I was surprised when I learned about this too! There are some interesting things you can do with it, though. For instance, check out this Gist:
I thought that was a pretty neat example of how you might use $http interceptors for templates.
Good question; I actually do use a "build step" of sorts. But, it's kind of janky. Right now, I actually use ColdFusion to include all of the templates into the main page request:
That said, I am starting to try to learn more about proper build tools like Gulp.js to handle more of this more me. I just haven't started a new project in a while that really necessitated a change in workflow.
Very interesting. I'm having a little trouble with the context, like where does the `activeProfile` come from. Is there a presentation that goes along with it? It looks like it was related to ng-conf.
Is there a way to overcome a directive's dependency on the http latency? Case in point: A have a directive for a Submit button that will disable the button whenever there is an outstanding http response. The directive uses a template to make the Submit button. When I simulate a delay, the Submit button does not show on the page until after the delay, during the first time the page loads. I would like for the Submit button to show immediately when the page loads, not after the http delay.
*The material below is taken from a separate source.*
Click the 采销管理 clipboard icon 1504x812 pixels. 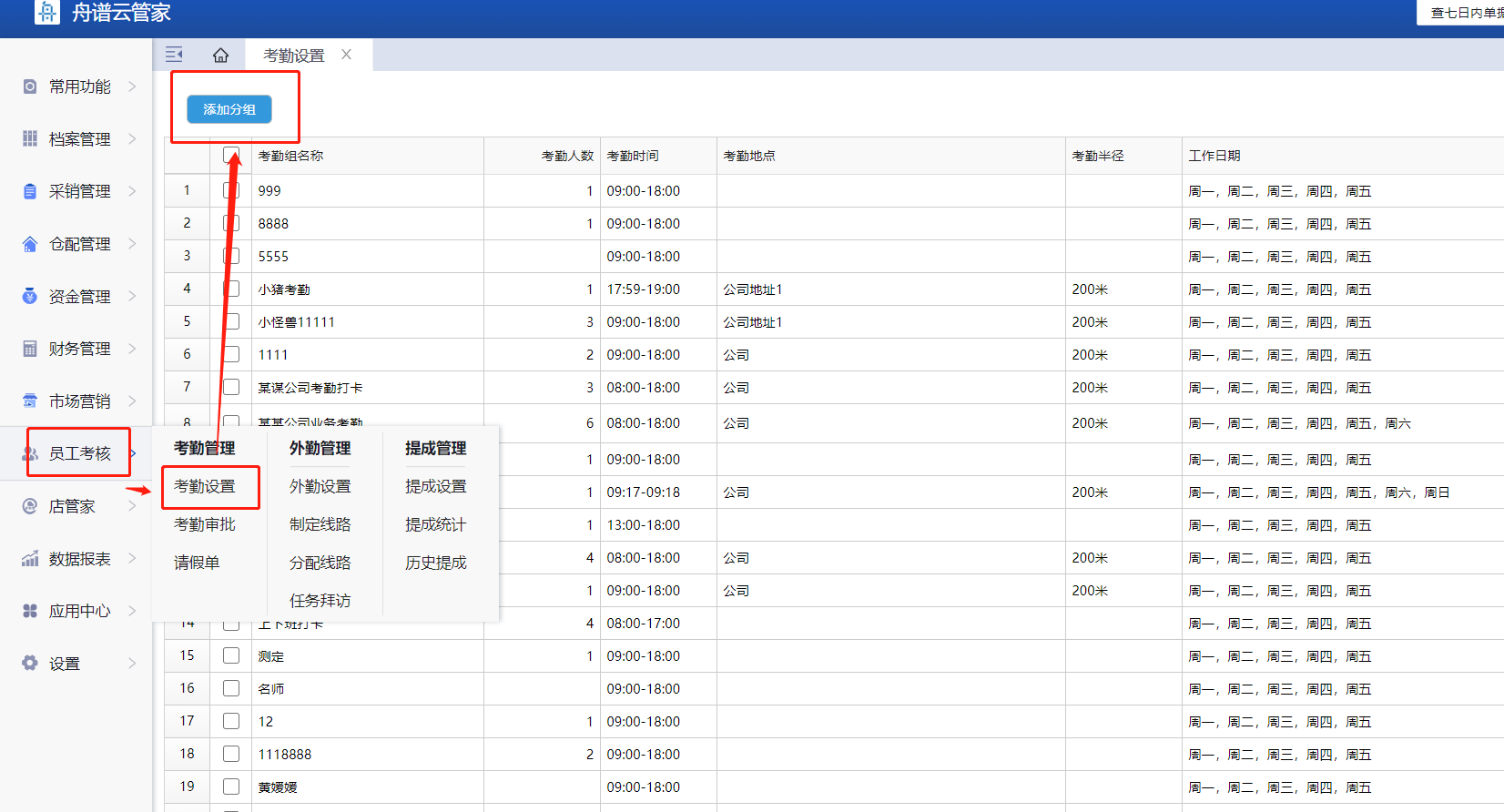coord(30,191)
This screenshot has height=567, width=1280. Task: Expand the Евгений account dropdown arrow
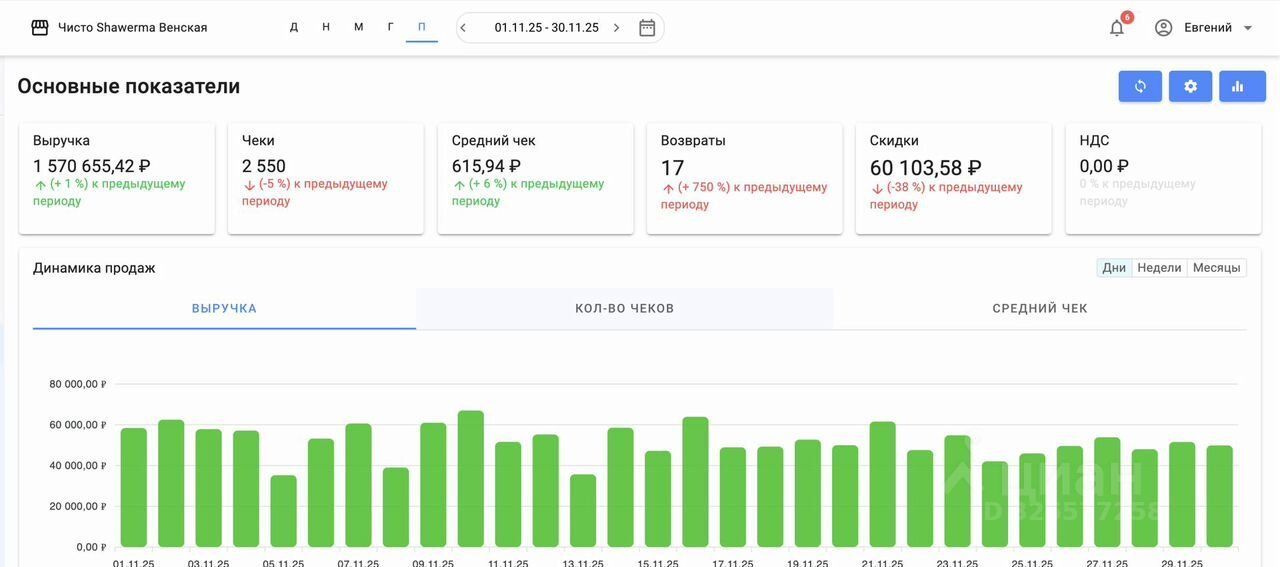point(1248,28)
FYI: the Submit button initiates a request for more info which loads in a view, so the page is a SPA. Thus when the Submit button is clicked it auto-disables while it waits for the response, then re-enables once the response is received. It has an ng-click action that initiates the request, but the auto-disabling is hidden in the directive definition function that uses an http interceptor.
Thanks for your awesome info!!!
I just realized that the behavior I see in the Submit button directive has been there all along, even before I decided to put in the auto-disabling. So I think my issue is with the nature of the beast and cannot be overcome.